Saturday, June 14, 2025

Formatting Lunix drives, USB external or internal, how to

Replace ? with your the letter that will be assigned when you plug in and power up the drive,  dmesg -T will tell you what letter has been assigned, df which show you what letters are already in use.

1) gdisk -l /dev/sd? (got the right drive??)

2) gdisk /dev/sd?

3) d = delete existing partion

4) n = create new, 8300 for Linux

5) w = write/exit

6) power off, or reread??

7) gdisk -l /dev/sd? ; umount  /run/media/charles/EFI

8) mkfs -V -t ext4 /dev/sd?1 = newfs

9) tune2fs -L seagate5 /dev/sd?1

10) tune2fs -m 0 /dev/sd?1

11) vi /etc/fstab, LABEL=seagate5  /seagate5       ext4    defaults 0 0

12) mkdir /seagate5; mount /seagate5 ; df


NOTES and example output:

If you are getting Ring error in your dmesg -T output, bad cable usually what causes that. I've had new USB cables go bad right out of the package, have a few different brands on hand!

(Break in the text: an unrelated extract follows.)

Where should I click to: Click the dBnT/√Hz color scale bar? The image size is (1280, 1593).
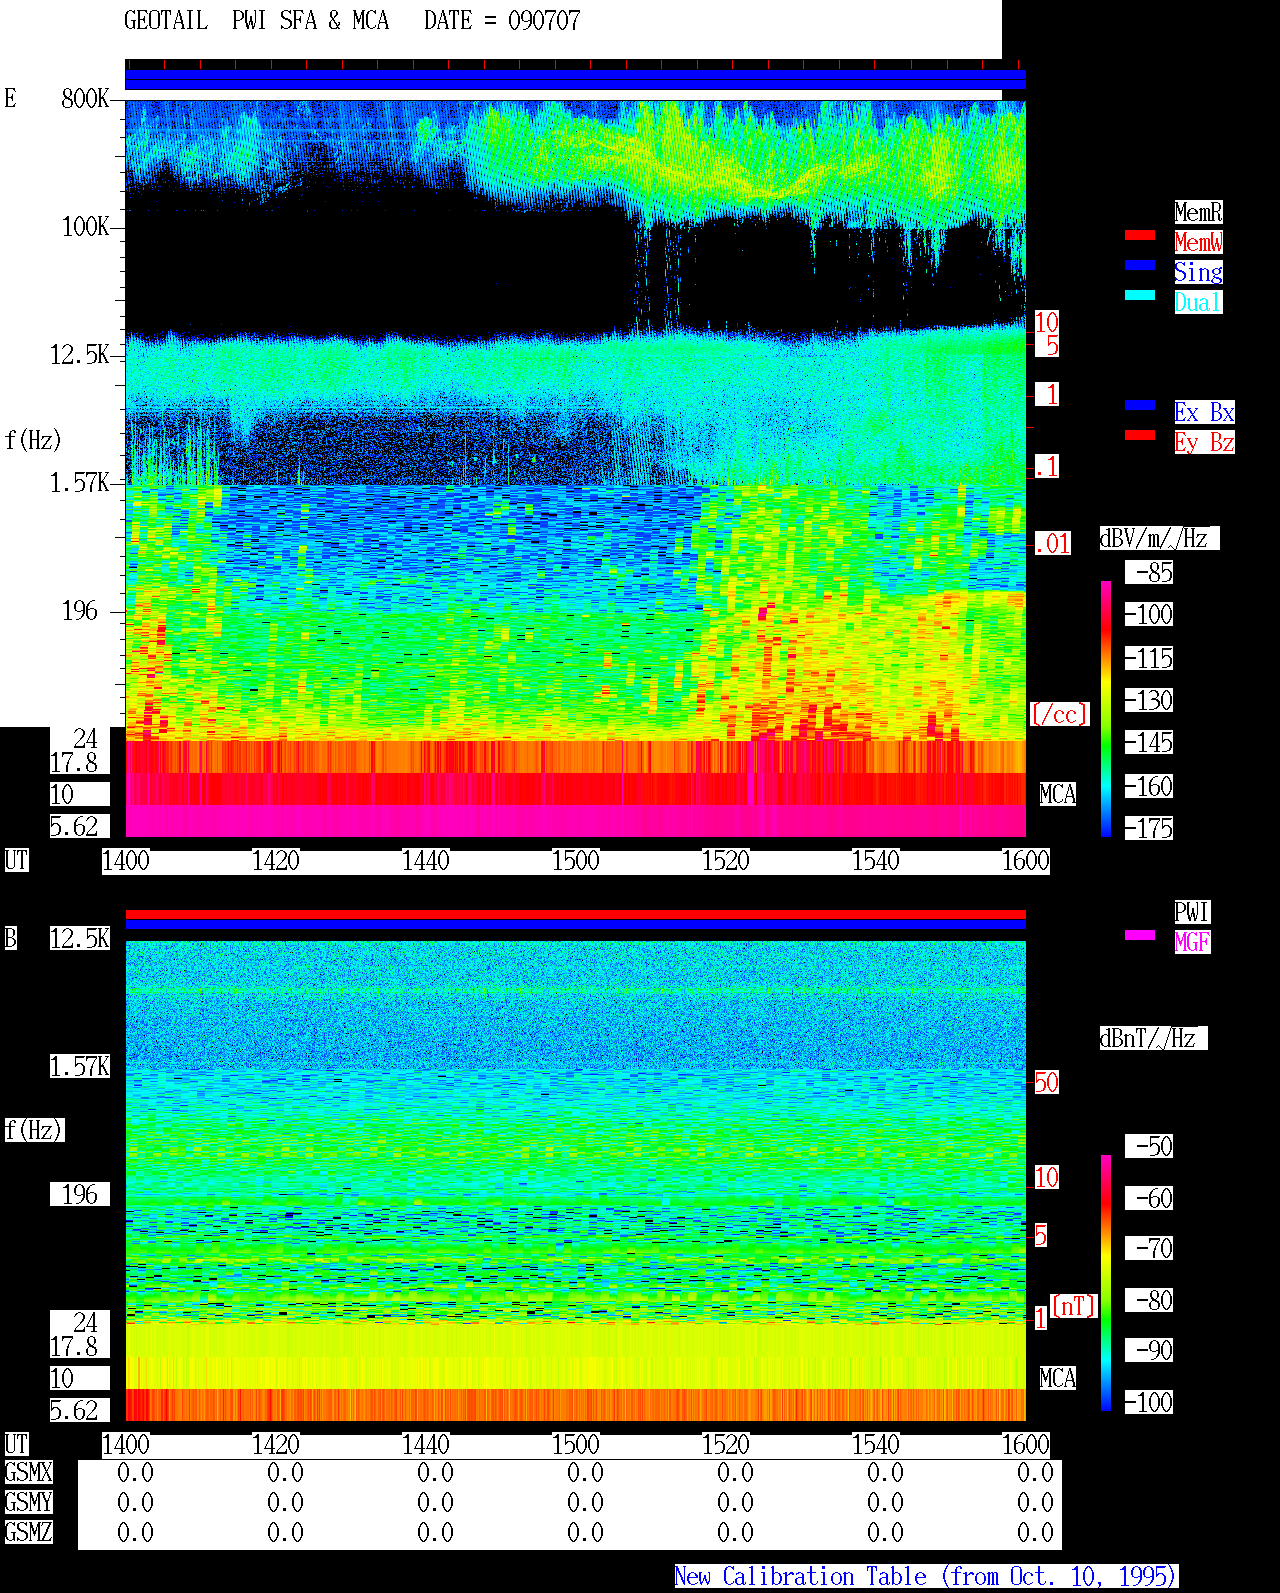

narnia<129># gdisk /dev/sdd

GPT fdisk (gdisk) version 1.0.9


Partition table scan:

  MBR: protective

  BSD: not present

  APM: not present

  GPT: present


Found valid GPT with protective MBR; using GPT.


Command (? for help): d

Partition number (1-2): 2

or {+-}size{KMGTP}: 

Partition number (2-128, default 2): 

First sector (34-42970644445, default = 409640) or {+-}size{KMGTP}: 

Last sector (409640-42970644445, default = 42970644439) or {+-}size{KMGTP}: 


Current type is 8300 (Linux filesystem)

Hex code or GUID (L to show codes, Enter = 8300): 

Changed type of partition to 'Linux filesystem'


Command (? for help): w


Final checks complete. About to write GPT data. THIS WILL OVERWRITE EXISTING

PARTITIONS!!


Do you want to proceed? (Y/N): y

OK; writing new GUID partition table (GPT) to /dev/sdd.

The operation has completed succes


gdisk -l /dev/sdd

Number  Start (sector)    End (sector)  Size       Code  Name

   1              40          409639   200.0 MiB   EF00  EFI System Partition

   2          409640     42970644439   20.0 TiB    8300  Linux filesystem

narnia<136># mount  /seagate2025
mount: (hint) your fstab has been modified, but systemd still uses
       the old version; use 'systemctl daemon-reload' to reload.